[START OF Source]
Serem v National Bank of Kenya [2024] KEHC 11304 (KLR)
Full Case Text
Serem v National Bank of Kenya (Petition E005 of 2022) [2024] KEHC 11304 (KLR) (23 September 2024) (Ruling)
Neutral citation: [2024] KEHC 11304 (KLR)
Republic of Kenya
In the High Court at Bomet
Petition E005 of 2022
RL Korir, J
September 23, 2024
IN THE MATTER OF THE ALLEGED VIOLATION AND INFRINGEMENT OF THE RIGHTS AND FREEDOMS IN ARTICLE 2(1), 4, 10 (1) (C), 2(b), 21 (1) and (3), 22 (1), 48, 165, 258, 259 and 260 of the CONSTITUTION OF KENYA 2010 AND IN THE MATTER OF SECTION 44A OF THE BANKING ACT AND IN THE MATTER OF THE APPLICATION FOR CEASATION OF INTEREST RATES ON NON-PERFOMING LOANS UNDER THE IN DUPLUM RULE BY THE NATIONAL BANK OF KENYA LTD
Between
Richard Kiplangat Serem
Petitioner
and
National Bank of Kenya
Respondent
Ruling
Background 1. This matter has been in court since the year 1996 where litigation began in the High Court at Nakuru before finding its way to this court. There have been several Applications which have made this matter drag endlessly in court for over 28 years.
2. The Respondent advanced the Petitioner a loan for Kshs 400,000/= sometime in the year 1992. The Petitioner stated that he had been unable to pay the loan in full due to the interest rates charged by the Respondent which made the loan untenable. That the interest charged on the loan were more than the principal amount. He invoked the provisions of section 44A of the Banking Act.
3. Before this court determined the present Petition dated 15th December 2022, the Respondent filed a Notice of Preliminary Objection dated 18th April 2023. I shall set out the Petition and the Preliminary Objection in the succeeding paragraphs.
The Petition 4. The Petitioner contended that the Respondent had violated the Article 43 (1) (e), 46 (1) of the Constitution of Kenya and section 44A (1) and (2) of the Banking Act by charging interest, fees and penalties which increased his debt to more than double the principal sum.
5. The Petitioner filed a Petition dated 15th December 2022 where he sought the following prayers:-i.A declaration that by imposing interest amounts and penalties that exceed the principal amount, the Respondent was in contravention of Article 43 (1) (e), 46 (1) of the Constitution of Kenya and section 44A (1) and (2) of the Banking Act.ii.An order to restrain the Respondent from charging interest rates on non-performing loans under the in duplum rule to conform with section 44A (1) and (2) of the Banking Act.
The Petitioner’s case 6. Through his supporting affidavit dated and sworn on 15th December 2022, the Petitioner stated that he borrowed Kshs 400,000/= from the Respondent on 16th January 1992. That due to the exorbitant interest rates charged by the Respondent, the loan became difficult to clear and by 31st October 1995, the loan had ballooned to Kshs 1,453,025/=.
[END OF Source]
*Job a*.
In the rows, from the line with "Tap the toilet in Bath 2" through the end of the rows, substitute "sink" for "toilet" and give those lines back with nothing else altered.
[START OF Dataset records]
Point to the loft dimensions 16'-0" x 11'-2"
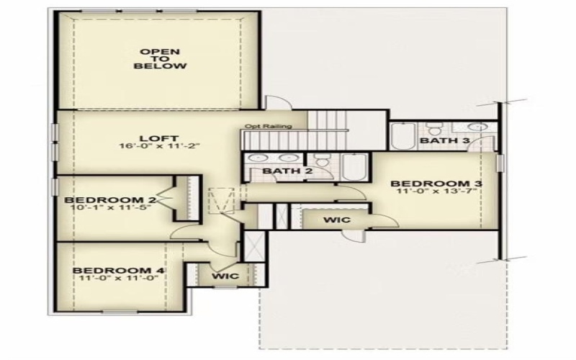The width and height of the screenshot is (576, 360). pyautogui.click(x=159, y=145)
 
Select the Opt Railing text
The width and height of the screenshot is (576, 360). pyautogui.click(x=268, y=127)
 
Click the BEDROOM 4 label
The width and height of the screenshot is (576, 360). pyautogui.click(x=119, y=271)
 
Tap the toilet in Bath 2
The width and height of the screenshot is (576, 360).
[END OF Dataset records]
*Job b*.
Shorten the paragraph of the ruling that begins "The Respondent advanced the Petitioner a loan," keeping its main facts.

*Exercise answer a*.
Tap the sink in Bath 2
The width and height of the screenshot is (576, 360).

*Exercise answer b*.
In 1992, the Respondent lent the Petitioner Kshs 400,000/=. The Petitioner said he could not repay it in full because the Respondent's interest rates made the loan untenable, with the interest exceeding the principal, and he relied on section 44A of the Banking Act.